Senin, 25 Juni 2012

WISATA BUDAYA MELAYU KABUPATEN LINGGA

Kabupaten Lingga yang beribu kota di Daik Lingga dibentuk menjadi sebuah kabupaten sesuai dengan Undang-undang RI Nomor. 31 tanggal 18 Desember 2003 terletak dibagian timur Provinsi Kepulauan Riau memiliki letak geografis sangat strategis. Sebelah selatan dengan laut Bangka dan Selat Berhala; sebelah utara berbatasan dengan kota Batam dan Laut Cina selatan dan sebelah timur berbatasan dengan laut Cina selatan.

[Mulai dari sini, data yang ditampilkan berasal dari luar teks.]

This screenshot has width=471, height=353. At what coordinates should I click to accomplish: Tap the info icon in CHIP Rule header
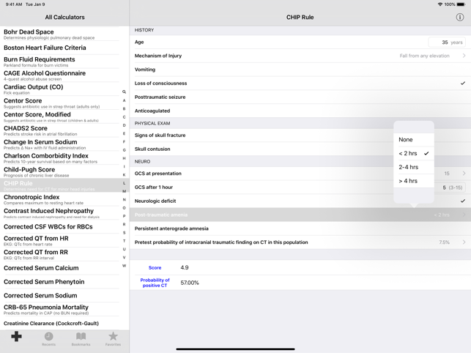coord(459,17)
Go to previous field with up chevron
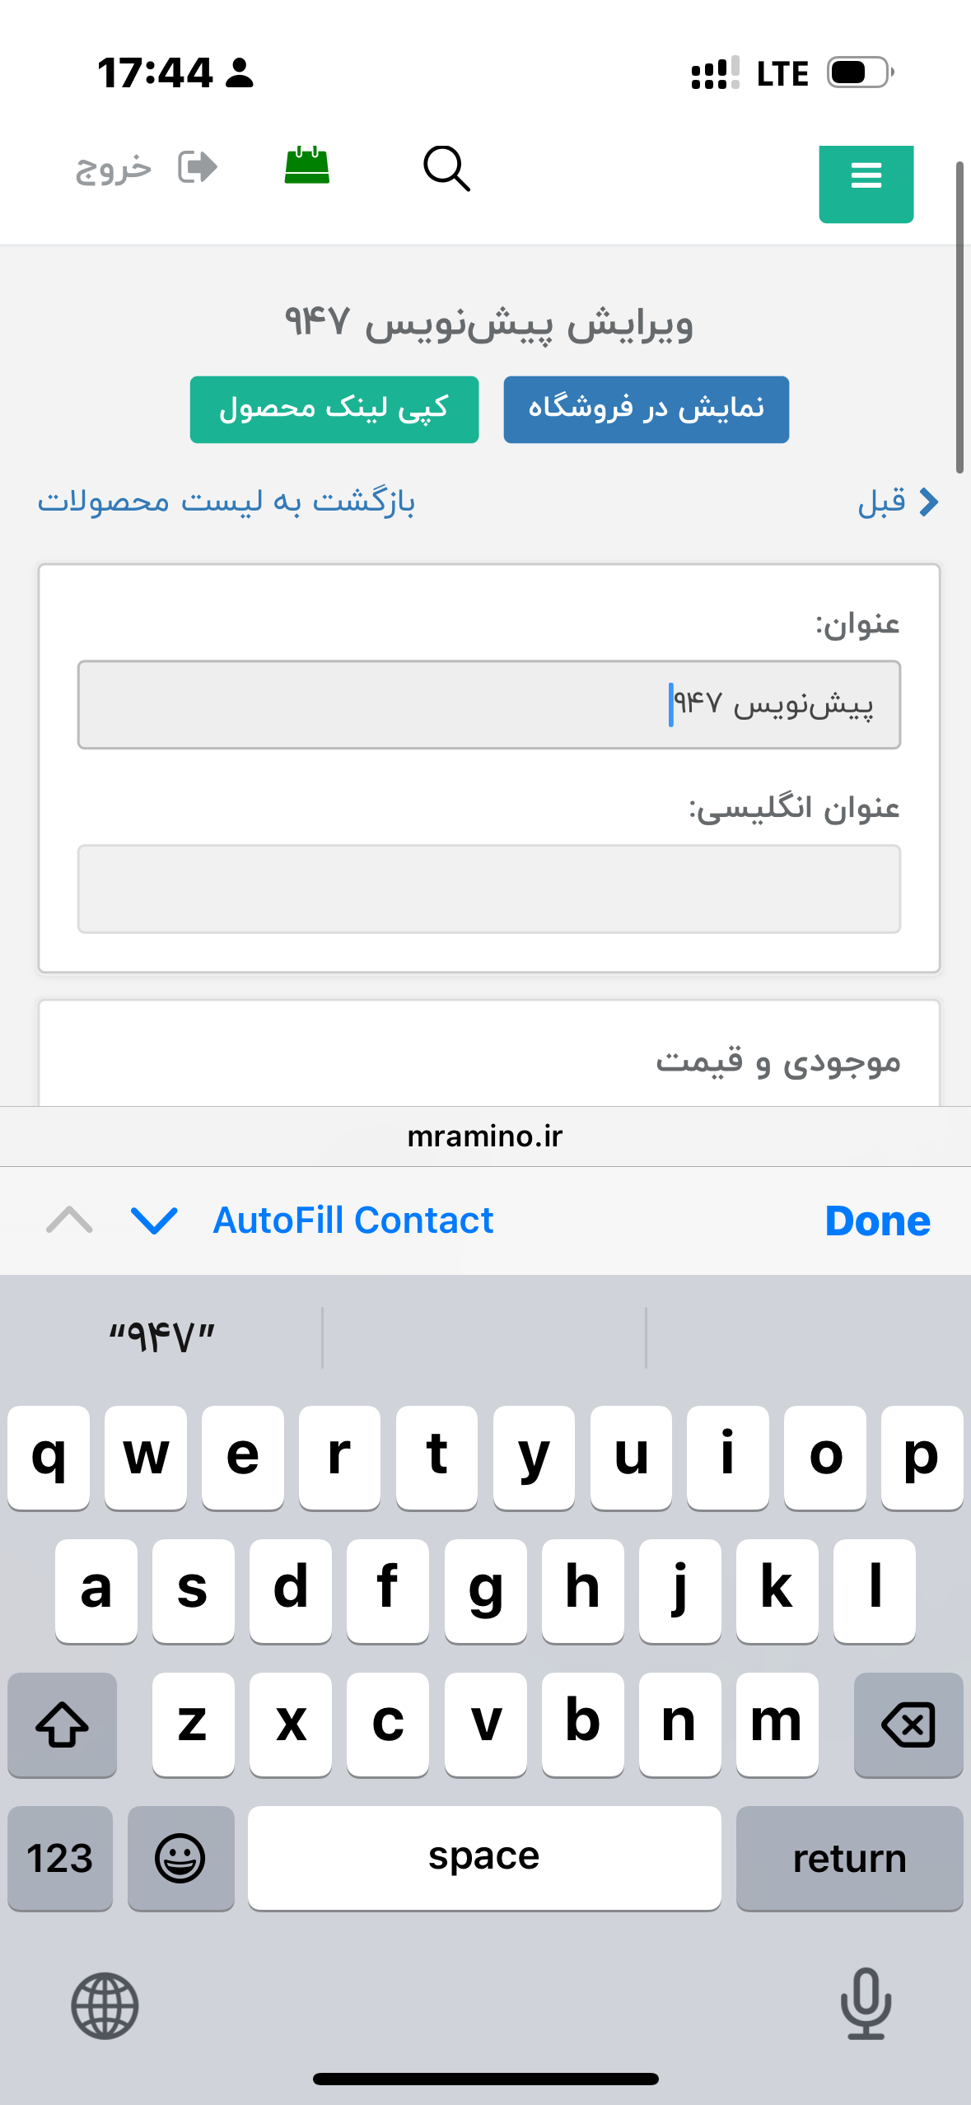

Luas wilayah daratan dan lautan mencapai 211.772 km2. Wilayahnya terdiri dari 377 buah pulau besar dan kecil. Tidak kurang dari 92 buah diantaranya sudah dihuni dan sisanya 285 buah walaupun belum berpenghuni sebagian sudah dimanfaatkan untuk kegiatan pertanian, khususnya usaha perkebunan.
Kabupaten Lingga memiliki kekayaan alam yang luar biasa, dengan berbagai keragaman dan potensi. Sektor pariwisata sebagai salah satu aset ekonomi Kabupaten Lingga mempunyai arti penting bagi perekonomian daerah, karena didominasi oleh aset-aset kekayaan alam berupa jumlah pulau-pulau kecil dan pantai tersebar di setiap pulau, tanah pertanian yang subur, pegunungan yang hijau, sehingga menjadikan pengembangan pariwisata Lingga terkait erat dengan aspek pelestarian lingkungan alam.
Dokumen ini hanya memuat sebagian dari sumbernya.